DOCUMENT PASSAGE>
Start of Block
Tadashi Hanaya (花谷正, Hanaya Tadashi) was a general in the Imperial Japanese Army, commanding Japanese ground forces in Burma during World War II.

==Biography==
Hanaya was born in Katsuta District, Okayama as the son of a village headman. He attended military preparatory schools, and graduated from the 26th class of the Imperial Japanese Army Academy in May 1914 and was initially assigned to the IJA 54th Infantry Regiment. He graduated from the 34th class of the Army Staff College in November 1922.

Hanaya served in the early portion of his career in the Imperial Japanese Army General Staff Office, and was also stationed at Zhengzhou in China under orders from the Kwantung Army. In August 1929, he became a battalion commander with the IJA 37th Infantry Regiment. As a major in 1931, he was assigned to the military intelligence section of the Kwantung Army and served as head of the Mukden Special Operations Office. In this capacity, he was deeply involved in planning the Mukden incident with General Seishiro Itagaki and General Kanji Ishiwara, which led to the subsequent Japanese occupation of Manchuria. Hanaya subsequently commanded a battalion of the IJA 35th Regiment and returned to the staff of the Kwantung Army in 1935, and the Imperial Japanese Army General Staff in 1936. In August 1937, Hanaya was promoted to colonel, and was given command of the IJA 43rd Infantry Regiment. This regiment was involved in combat in Shanghai around the start of the Second Sino-Japanese War. He was appointed head of the Japanese military delegation to Manchukuo in 1939, following the Nomonhan Incident.
End of Block
DATASET CONTENT>
Start of Block
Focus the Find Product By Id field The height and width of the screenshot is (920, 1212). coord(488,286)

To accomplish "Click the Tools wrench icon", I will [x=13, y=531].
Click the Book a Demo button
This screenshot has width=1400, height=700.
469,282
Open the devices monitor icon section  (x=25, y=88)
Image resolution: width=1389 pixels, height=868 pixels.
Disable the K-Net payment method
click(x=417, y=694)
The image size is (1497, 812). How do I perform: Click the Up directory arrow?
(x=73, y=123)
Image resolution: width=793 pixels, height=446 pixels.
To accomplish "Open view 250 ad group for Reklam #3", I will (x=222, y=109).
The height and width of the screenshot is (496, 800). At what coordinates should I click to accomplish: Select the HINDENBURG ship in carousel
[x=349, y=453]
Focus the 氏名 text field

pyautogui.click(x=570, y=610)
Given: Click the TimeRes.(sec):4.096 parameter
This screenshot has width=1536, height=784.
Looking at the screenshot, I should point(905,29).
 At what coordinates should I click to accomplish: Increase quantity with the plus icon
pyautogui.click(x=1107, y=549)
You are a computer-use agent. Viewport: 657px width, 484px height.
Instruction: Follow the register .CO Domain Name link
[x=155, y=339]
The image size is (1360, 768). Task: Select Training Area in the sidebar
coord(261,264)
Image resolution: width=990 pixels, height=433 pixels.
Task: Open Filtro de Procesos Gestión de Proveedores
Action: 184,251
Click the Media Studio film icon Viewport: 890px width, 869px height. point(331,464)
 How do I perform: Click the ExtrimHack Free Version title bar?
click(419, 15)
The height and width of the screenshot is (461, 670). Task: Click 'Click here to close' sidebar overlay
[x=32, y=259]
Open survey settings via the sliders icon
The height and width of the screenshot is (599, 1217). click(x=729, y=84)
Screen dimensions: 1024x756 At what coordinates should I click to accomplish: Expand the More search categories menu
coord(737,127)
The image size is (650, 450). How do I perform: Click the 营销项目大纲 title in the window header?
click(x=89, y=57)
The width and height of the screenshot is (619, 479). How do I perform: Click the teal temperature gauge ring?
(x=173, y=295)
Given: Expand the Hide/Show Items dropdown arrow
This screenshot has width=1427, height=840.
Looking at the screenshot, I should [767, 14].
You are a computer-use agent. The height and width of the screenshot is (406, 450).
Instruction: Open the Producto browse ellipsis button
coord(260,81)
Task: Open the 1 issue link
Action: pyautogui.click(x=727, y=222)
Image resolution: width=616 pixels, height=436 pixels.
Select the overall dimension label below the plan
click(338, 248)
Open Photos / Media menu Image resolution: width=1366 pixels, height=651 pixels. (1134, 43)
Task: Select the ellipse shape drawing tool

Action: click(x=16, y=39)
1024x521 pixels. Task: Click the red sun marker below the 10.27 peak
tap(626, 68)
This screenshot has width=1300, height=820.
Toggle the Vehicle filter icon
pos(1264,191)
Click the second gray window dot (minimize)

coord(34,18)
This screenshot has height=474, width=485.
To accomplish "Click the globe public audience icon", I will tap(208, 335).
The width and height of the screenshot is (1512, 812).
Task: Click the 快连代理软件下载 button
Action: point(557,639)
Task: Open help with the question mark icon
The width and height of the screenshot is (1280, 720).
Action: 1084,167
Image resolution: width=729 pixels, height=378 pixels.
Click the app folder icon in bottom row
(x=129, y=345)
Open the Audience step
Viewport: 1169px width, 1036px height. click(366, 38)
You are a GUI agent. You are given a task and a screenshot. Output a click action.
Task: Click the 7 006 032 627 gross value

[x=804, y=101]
End of Block
SET OF TASKS>
1. In the Tadashi Hanaya biography, what posts was Hanaya holding when he helped plan the Mukden incident, and what did that incident lead to? Answer in one to three sentences.
2. Proceed with the Tadashi Hanaya biography, starting after its last sentence about his 1939 appointment to Manchukuo.

EXPECTED RESPONSES>
1. As a major in 1931, Hanaya was in the military intelligence section of the Kwantung Army and headed the Mukden Special Operations Office. In that capacity he helped plan the Mukden incident with General Seishiro Itagaki and General Kanji Ishiwara. The incident led to the Japanese occupation of Manchuria.

2.
In March 1940, Hanaya was promoted to major general and was given command of the IJA 29th Infantry Brigade. He subsequently served as commander of the infantry group of the IJA 29th Infantry Division in 1941, before being promoted to chief-of-staff of the IJA 1st Army in December 1941. He was promoted to lieutenant general in October 1943, and was assigned command of the IJA 55th Infantry Division in Burma. This division was heavily involved in combat against the British Army in the Battle of the Admin Box from 5 to 23 February 1943. His division was also ordered to invade the Akyab region of Burma from 11 January 1944; however, his offensive was destroyed by British reinforcements and air supremacy and retreated to avoid encirclement. In particular, 19 February 1944, the commander of the 112th regiment broke the radio communications and withdrew his remaining men without order. 112th regiment was by that time down to roughly 400 men from original 3000, and was faced by British forces including "a hundred" of artillery pieces, according to survivor's testimony. Hanaya's men counterattacked along the lower Sittang River in May–June 1945, which allowed part of the IJA 25th Army to escape.

In July 1945, Hanaya was appointed chief of staff of the IJA 39th Army, which was based in Bangkok. However, only 5 days later he was promoted to chief of staff of the IJA 18th Area Army. Hanaya had a reputation for brutalizing the officers under his command, and was universally hated, maintaining his position despite numerous complaints only due to direct support from Hideki Tojo. His methods featured extremely foul language, arbitrary beating (he was cited to say "I beat you because you are easy victim"), ordering ill soldiers out of hospital, and multiple forced suicides of subordinated officers.

He was also one of the first to accept the announcement by emperor Hirohito ending the war.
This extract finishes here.